For decades, both scientists and the wider public have marveled at images produced by electron microscopes. Modern instruments can fire powerful electron beams to form images that have atomic spatial resolution. However, electron microscopes are much more than just imaging tools: they can also be used to study properties such as atomic composition, as well as magnetic, mechanical, structural, and electronic properties of materials.

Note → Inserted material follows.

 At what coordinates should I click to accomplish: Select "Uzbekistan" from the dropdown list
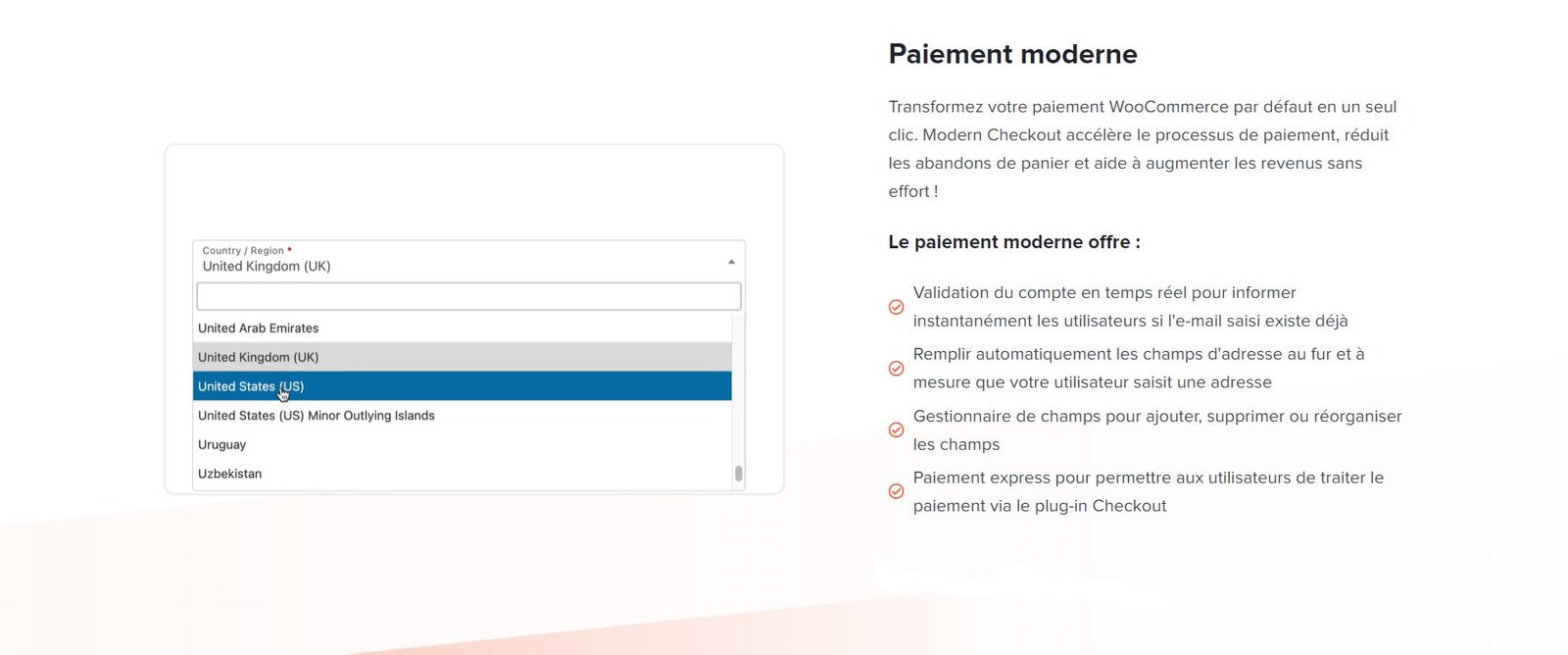pos(230,474)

According to quantum mechanics, the information that can be measured about a single electron is limited and depends on the measurement process. By developing and using a “Quantum Sorter”, we have shown that it is possible to retrieve crucial information that is usually hidden - for example about the symmetry of a scattering object, which is of interest in studies of atomic orbitals, where a specific rotational symmetry provides information about chemical bonds, magnetic states or electronic states.
An important issue in electron microscopy is damage to (or even destruction of) delicate samples, such as proteins, by an incident electron beam. This ‘dose problem’ results in the need to find a trade-off between spatial resolution and sample integrity. In this context, it is significant that a “Quantum Sorter” allows a specific quantity of interest about a sample to be measured optimally.

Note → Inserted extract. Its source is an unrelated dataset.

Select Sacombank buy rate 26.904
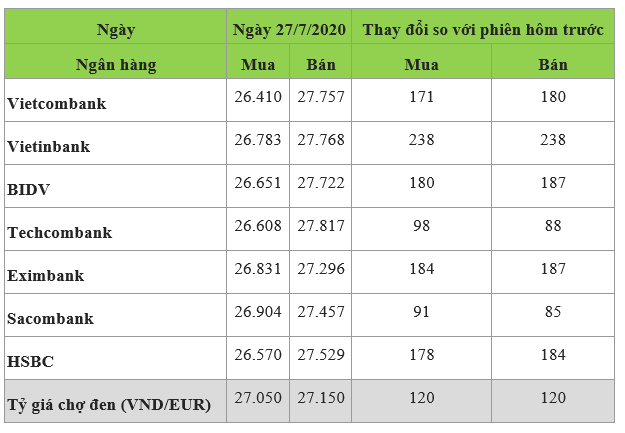This screenshot has height=433, width=625. coord(258,311)
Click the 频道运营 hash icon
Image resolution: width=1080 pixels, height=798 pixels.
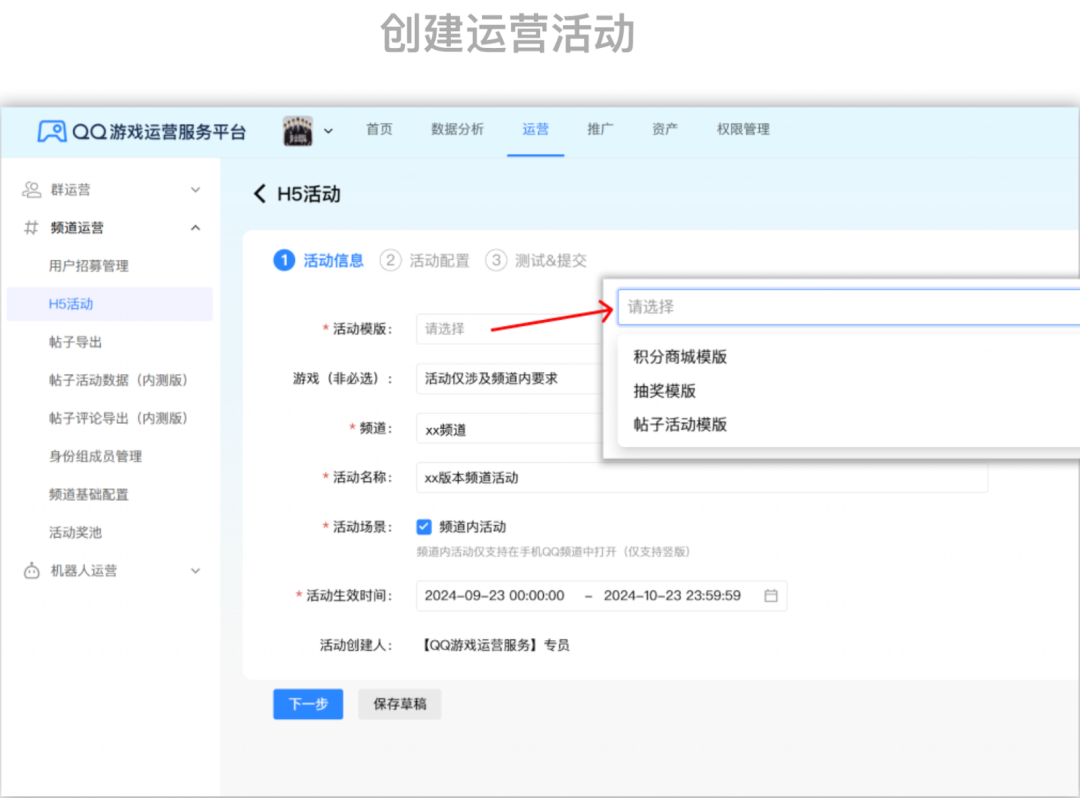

A “Quantum Sorter” transforms the quantum state of an electron that has probed a sample, thereby maximising the information that can be extracted per incident electron and allowing the measurement of properties of the sample that are not normally accessible. This is a game-changing development in electron microscopy. Q-SORT assessed the benefits of using a “Quantum Sorter” for probing delicate specimens with extremely low damage, for characterising quantum states of plasmonic excitations and for measuring selection rules in atomic transitions excited by beam-sample interactions.
Q-SORT resulted in the development of new devices, in which MEMS technology was used to control and shape the electron wavefunction, as well as to ‘sort’ its quantum states. It required the building of an orbital angular momentum Sorter and demonstrations of its use to provide unprecedented results on the characterisation of atomic transitions, plasmon excitations and protein symmetries.
Applications of the Quantum Sorter to cryo electron microscopy, which is generally used to study biological specimens in the form of a flash-frozen solution, include its use to recognise protein structures and their properties, thereby providing researchers with improved knowledge of how cells, tissues, and viruses function.
Theoretical assessments were performed of different dose-efficient methods. A new approach was demonstrated for the recovery of protein symmetry and orientation using a very limited dose. We also demonstrated experimentally a special Sorter-related method that is referred to as “computational ghost imaging”.
Q-SORT included a comprehensive outreach and dissemination strategy, based on both online and offline engagement. Its objectives were to communicate the Project to the broader public, to spread awareness about excellent EU-funded research, to prime public interest in the underlying physics of the Project, to foster interdisciplinary dialogue between physics and biochemistry, and to promote the project’s results and people in the electron microscopy and quantum science communities.